Neural Bridge Processes
arXiv:2508.07220v2 Announce Type: replace-cross
Abstract: Learning stochastic functions from partially observed context-target pairs requires models that are expressive, uncertainty-aware, and strongly conditioned on inputs. Neural Diffusion Processes (NDPs) improve expressivity with denoising diffusion, but their forward process is input-independent; inputs only enter the reverse denoiser, so the noisy training states themselves do not encode the conditioning inputs. We propose Neural Bridge Processes (NBPs), which replace the unconditional forward kernel with an input-anchored bridge trajectory. When input and output dimensions differ, NBP learns an output-space anchor $a_\psi(x)=P_\psi(x)$, allowing coordinates or other inputs to guide the generative path without changing the denoising backbone. We show theoretically that process-level anchoring induces pathwise input distinguishability, injects information about x into noisy states, and creates a direct gradient pathway unavailable to NDPs.
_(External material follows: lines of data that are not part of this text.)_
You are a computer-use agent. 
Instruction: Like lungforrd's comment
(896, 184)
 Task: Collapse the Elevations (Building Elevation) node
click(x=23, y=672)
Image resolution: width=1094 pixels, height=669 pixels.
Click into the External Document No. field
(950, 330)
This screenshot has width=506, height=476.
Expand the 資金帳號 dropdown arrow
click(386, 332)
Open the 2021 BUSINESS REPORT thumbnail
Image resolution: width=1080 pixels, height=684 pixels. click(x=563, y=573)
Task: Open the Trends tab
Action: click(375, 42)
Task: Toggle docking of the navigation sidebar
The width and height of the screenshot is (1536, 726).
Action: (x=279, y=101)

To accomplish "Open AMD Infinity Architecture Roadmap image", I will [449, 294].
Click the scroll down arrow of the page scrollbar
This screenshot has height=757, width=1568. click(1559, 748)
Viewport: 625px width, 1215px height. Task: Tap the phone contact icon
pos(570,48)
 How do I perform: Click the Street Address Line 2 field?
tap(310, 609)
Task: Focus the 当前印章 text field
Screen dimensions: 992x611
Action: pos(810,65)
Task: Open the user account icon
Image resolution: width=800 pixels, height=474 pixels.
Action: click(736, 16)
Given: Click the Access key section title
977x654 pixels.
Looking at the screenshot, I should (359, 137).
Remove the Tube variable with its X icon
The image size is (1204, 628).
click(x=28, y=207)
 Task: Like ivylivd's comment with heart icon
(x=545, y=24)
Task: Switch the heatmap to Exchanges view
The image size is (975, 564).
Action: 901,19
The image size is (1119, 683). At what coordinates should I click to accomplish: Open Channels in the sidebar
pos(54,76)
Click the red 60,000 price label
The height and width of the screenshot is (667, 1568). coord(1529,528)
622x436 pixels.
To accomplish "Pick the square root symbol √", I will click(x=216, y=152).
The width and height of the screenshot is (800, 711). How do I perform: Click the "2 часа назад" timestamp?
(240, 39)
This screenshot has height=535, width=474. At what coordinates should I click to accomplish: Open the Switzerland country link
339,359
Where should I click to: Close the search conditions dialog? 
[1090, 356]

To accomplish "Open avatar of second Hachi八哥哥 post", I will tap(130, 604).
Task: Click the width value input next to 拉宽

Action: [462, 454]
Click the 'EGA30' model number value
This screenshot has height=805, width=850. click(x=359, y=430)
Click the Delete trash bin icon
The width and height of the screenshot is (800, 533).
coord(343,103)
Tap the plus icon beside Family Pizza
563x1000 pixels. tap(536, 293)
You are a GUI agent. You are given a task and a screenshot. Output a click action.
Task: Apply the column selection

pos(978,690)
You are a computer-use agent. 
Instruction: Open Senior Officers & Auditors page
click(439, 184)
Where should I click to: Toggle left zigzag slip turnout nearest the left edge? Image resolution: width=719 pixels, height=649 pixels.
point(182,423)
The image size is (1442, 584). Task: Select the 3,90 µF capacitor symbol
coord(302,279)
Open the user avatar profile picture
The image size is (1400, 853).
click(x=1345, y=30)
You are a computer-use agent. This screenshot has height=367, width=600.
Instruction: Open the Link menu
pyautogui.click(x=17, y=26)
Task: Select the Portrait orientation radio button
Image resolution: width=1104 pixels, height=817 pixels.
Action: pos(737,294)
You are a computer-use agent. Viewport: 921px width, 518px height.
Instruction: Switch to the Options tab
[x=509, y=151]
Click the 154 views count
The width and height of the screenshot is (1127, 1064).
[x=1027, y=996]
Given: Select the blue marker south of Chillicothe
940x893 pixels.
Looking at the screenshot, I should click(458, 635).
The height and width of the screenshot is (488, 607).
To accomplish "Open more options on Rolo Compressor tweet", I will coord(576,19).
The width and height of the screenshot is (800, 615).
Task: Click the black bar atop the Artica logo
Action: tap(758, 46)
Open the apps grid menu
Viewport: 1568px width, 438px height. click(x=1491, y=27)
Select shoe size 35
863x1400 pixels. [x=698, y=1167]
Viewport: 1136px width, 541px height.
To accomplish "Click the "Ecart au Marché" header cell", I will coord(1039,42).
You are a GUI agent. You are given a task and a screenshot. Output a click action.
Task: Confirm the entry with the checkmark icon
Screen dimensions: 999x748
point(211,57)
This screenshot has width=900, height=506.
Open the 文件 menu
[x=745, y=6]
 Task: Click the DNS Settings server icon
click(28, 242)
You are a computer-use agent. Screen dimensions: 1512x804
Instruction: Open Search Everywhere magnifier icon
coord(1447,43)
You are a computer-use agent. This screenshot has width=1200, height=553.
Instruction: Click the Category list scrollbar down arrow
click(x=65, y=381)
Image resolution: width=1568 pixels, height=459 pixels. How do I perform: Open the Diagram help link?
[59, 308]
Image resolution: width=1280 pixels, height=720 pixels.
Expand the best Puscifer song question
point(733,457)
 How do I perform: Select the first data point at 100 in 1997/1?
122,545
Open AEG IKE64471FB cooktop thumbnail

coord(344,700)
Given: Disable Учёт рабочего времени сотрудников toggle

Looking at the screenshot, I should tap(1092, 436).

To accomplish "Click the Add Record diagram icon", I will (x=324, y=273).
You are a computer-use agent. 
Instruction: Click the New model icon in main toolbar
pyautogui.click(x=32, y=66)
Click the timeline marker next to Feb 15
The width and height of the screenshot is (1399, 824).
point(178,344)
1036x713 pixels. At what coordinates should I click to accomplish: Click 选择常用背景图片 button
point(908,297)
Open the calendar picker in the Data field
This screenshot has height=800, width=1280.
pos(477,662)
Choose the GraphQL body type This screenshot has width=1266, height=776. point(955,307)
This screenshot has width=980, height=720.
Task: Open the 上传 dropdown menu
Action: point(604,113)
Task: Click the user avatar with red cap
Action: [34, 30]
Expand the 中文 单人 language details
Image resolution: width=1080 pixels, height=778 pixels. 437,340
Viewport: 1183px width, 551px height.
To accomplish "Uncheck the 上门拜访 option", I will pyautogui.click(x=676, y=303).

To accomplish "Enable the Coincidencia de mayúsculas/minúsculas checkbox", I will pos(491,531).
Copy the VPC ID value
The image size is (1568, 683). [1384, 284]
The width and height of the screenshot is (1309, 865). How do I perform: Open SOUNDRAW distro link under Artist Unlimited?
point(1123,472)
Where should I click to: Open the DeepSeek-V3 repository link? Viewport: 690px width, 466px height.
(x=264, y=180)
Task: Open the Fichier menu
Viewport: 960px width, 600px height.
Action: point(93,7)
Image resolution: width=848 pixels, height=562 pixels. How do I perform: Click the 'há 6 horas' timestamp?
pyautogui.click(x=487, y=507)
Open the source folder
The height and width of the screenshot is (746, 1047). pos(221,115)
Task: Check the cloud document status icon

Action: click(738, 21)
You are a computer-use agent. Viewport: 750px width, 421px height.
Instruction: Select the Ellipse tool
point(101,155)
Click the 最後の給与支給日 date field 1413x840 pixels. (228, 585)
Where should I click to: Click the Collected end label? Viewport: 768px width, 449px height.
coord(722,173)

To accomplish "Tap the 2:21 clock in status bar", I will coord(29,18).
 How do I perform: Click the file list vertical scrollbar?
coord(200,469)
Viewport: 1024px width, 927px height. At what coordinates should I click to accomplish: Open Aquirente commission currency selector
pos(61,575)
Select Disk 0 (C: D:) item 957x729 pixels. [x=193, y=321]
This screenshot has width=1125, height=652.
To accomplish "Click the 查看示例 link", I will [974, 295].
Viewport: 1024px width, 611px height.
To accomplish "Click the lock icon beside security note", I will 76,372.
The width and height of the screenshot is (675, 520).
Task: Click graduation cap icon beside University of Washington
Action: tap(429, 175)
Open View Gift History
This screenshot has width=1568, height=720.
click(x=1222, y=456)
Experiments on synthetic regression, EEG, CylinderFlow, and image regression show consistent improvements. Additional ablations show that the gains come from the full bridge construction with learned alignment, and that the same input-anchored path principle transfers to Flow Matching Neural Processes. These results suggest that bridge-anchored generative paths provide a general mechanism for strengthening conditional stochastic function modeling.